Coach Vee on Love, Relationships, and Dating with Intention

With February creeping closer, love and dating are becoming hot topics once more. Love might be in the air this Valentine’s season, but dating in the Philippines is definitely changing.
Recent data shows a 10.2% drop in marriages from 2023 to 2024, signaling a shift in how Filipinos approach love, commitment, and long-term relationships. According to the United Nations' 2021 data, nearly half of Filipinos are single, leading the Southeast Asian rankings. Today, many are at the mercy of dating apps, which have become one of the most convenient ways to meet new people romantically or simply broaden their connections.

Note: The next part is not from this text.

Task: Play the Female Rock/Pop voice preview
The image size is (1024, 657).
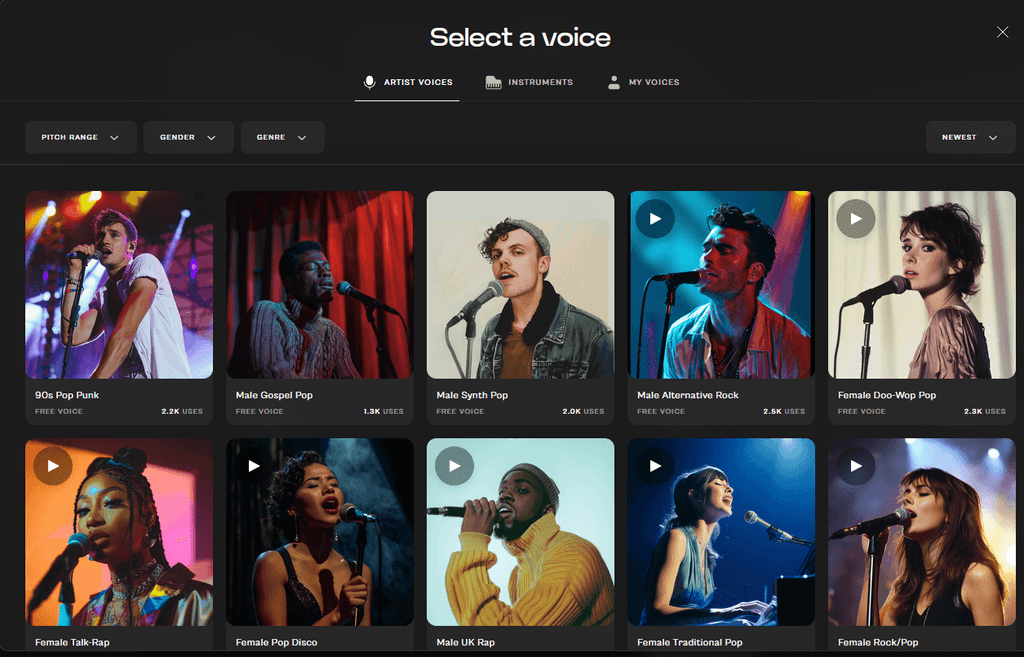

In Bumble’s inaugural Modern Relationship Study in 2021, nearly half of Filipinos surveyed (49%) said they believe it’s possible to find love through dating apps. The study also revealed a clear shift toward intentional dating, with over 53% of respondents looking for serious relationships — far outweighing those seeking something casual, which stood at just 18%.
With more singles choosing to take their time, date intentionally, or explore modern romance through apps, setups, and social circles, the dating scene — especially in Manila — has become more nuanced than ever.
So, instead of guessing our way through mixed signals and dating dilemmas, we went straight to an expert. In our latest exclusive, we sat down with Vanessa Antonio, a.k.a. Coach Vee, a US-certified dating coach and founder of Matchmaking Manila, to help decode how dating really works today and how singles can actually find a match that sticks.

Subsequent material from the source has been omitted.